> Your goal: Copy every line of the records below verbatim, keeping each one unchanged from start to finish.

BEGIN Material shown

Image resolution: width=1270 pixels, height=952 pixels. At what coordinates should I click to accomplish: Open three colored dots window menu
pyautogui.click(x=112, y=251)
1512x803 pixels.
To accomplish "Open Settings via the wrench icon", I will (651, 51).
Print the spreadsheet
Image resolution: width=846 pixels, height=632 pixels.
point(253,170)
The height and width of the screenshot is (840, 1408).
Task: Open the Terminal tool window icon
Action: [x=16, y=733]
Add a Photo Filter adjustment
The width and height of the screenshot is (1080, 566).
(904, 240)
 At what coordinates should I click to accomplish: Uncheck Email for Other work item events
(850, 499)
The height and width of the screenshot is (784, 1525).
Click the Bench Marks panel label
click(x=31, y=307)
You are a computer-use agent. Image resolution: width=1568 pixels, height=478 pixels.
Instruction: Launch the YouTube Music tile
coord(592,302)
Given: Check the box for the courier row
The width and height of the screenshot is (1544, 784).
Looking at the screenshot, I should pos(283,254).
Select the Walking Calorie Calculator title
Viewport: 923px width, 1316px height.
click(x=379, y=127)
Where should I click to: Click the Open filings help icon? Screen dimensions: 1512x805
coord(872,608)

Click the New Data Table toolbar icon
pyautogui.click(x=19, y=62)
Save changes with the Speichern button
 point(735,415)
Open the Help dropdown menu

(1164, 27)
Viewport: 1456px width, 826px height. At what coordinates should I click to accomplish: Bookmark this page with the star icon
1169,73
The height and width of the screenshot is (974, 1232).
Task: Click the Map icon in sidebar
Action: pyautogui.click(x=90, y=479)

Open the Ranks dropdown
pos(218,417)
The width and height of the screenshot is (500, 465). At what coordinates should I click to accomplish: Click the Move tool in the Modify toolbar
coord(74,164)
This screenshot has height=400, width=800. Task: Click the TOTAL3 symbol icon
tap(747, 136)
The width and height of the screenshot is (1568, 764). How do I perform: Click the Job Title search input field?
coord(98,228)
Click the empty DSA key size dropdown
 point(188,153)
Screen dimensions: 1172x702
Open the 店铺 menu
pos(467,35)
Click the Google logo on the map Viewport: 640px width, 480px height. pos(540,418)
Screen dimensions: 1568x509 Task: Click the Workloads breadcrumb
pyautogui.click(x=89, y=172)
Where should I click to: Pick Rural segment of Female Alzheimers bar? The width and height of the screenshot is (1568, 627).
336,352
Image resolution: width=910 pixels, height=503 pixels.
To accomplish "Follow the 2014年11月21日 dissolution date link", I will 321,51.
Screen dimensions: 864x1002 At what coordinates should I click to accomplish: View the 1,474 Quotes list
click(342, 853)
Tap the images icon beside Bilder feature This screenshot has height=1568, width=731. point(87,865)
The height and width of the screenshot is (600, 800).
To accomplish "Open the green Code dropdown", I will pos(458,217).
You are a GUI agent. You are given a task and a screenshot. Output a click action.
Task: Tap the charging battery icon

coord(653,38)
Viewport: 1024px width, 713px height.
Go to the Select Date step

END Material shown

> Solved problem:
Image resolution: width=1270 pixels, height=952 pixels. At what coordinates should I click to accomplish: Open three colored dots window menu
pyautogui.click(x=112, y=251)
1512x803 pixels.
To accomplish "Open Settings via the wrench icon", I will (651, 51).
Print the spreadsheet
Image resolution: width=846 pixels, height=632 pixels.
point(253,170)
The height and width of the screenshot is (840, 1408).
Task: Open the Terminal tool window icon
Action: [x=16, y=733]
Add a Photo Filter adjustment
The width and height of the screenshot is (1080, 566).
(904, 240)
 At what coordinates should I click to accomplish: Uncheck Email for Other work item events
(850, 499)
The height and width of the screenshot is (784, 1525).
Click the Bench Marks panel label
click(x=31, y=307)
You are a computer-use agent. Image resolution: width=1568 pixels, height=478 pixels.
Instruction: Launch the YouTube Music tile
coord(592,302)
Given: Check the box for the courier row
The width and height of the screenshot is (1544, 784).
Looking at the screenshot, I should pos(283,254).
Select the Walking Calorie Calculator title
Viewport: 923px width, 1316px height.
click(x=379, y=127)
Where should I click to: Click the Open filings help icon? Screen dimensions: 1512x805
coord(872,608)

Click the New Data Table toolbar icon
pyautogui.click(x=19, y=62)
Save changes with the Speichern button
 point(735,415)
Open the Help dropdown menu

(1164, 27)
Viewport: 1456px width, 826px height. At what coordinates should I click to accomplish: Bookmark this page with the star icon
1169,73
The height and width of the screenshot is (974, 1232).
Task: Click the Map icon in sidebar
Action: pyautogui.click(x=90, y=479)

Open the Ranks dropdown
pos(218,417)
The width and height of the screenshot is (500, 465). At what coordinates should I click to accomplish: Click the Move tool in the Modify toolbar
coord(74,164)
This screenshot has height=400, width=800. Task: Click the TOTAL3 symbol icon
tap(747, 136)
The width and height of the screenshot is (1568, 764). How do I perform: Click the Job Title search input field?
coord(98,228)
Click the empty DSA key size dropdown
 point(188,153)
Screen dimensions: 1172x702
Open the 店铺 menu
pos(467,35)
Click the Google logo on the map Viewport: 640px width, 480px height. pos(540,418)
Screen dimensions: 1568x509 Task: Click the Workloads breadcrumb
pyautogui.click(x=89, y=172)
Where should I click to: Pick Rural segment of Female Alzheimers bar? The width and height of the screenshot is (1568, 627).
336,352
Image resolution: width=910 pixels, height=503 pixels.
To accomplish "Follow the 2014年11月21日 dissolution date link", I will 321,51.
Screen dimensions: 864x1002 At what coordinates should I click to accomplish: View the 1,474 Quotes list
click(342, 853)
Tap the images icon beside Bilder feature This screenshot has height=1568, width=731. point(87,865)
The height and width of the screenshot is (600, 800).
To accomplish "Open the green Code dropdown", I will pos(458,217).
You are a GUI agent. You are given a task and a screenshot. Output a click action.
Task: Tap the charging battery icon

coord(653,38)
Viewport: 1024px width, 713px height.
Go to the Select Date step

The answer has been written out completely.